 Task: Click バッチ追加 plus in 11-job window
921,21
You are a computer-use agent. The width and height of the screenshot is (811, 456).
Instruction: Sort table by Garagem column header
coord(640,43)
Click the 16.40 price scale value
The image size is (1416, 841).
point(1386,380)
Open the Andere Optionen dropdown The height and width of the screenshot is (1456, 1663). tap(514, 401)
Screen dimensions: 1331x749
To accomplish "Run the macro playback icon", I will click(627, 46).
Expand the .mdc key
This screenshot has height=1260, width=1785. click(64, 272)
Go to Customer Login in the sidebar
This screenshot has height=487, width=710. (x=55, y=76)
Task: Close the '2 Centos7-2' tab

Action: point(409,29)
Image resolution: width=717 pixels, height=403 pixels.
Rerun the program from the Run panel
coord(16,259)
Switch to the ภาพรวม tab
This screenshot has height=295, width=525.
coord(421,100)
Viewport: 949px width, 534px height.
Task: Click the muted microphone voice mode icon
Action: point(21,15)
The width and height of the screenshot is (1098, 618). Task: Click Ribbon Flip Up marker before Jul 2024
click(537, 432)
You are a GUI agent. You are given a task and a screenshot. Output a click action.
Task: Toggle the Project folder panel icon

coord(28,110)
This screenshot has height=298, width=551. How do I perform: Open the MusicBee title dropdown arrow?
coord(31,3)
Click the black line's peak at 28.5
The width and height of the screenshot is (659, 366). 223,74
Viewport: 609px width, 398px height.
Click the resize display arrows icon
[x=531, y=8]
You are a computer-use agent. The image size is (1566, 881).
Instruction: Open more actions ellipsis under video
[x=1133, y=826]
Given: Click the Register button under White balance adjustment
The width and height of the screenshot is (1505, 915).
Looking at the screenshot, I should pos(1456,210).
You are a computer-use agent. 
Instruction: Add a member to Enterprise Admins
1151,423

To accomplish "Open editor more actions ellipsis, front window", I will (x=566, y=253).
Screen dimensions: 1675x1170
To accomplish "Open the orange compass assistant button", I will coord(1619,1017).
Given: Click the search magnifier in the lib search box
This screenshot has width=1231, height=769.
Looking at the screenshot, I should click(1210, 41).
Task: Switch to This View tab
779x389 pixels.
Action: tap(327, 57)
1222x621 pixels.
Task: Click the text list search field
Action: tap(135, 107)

### Task directions
Find the lines of the listing above that hold "computer". Please copy them.

### Reply
You are a computer-use agent. The width and height of the screenshot is (811, 456).
You are a computer-use agent. The image size is (1566, 881).
You are a computer-use agent. 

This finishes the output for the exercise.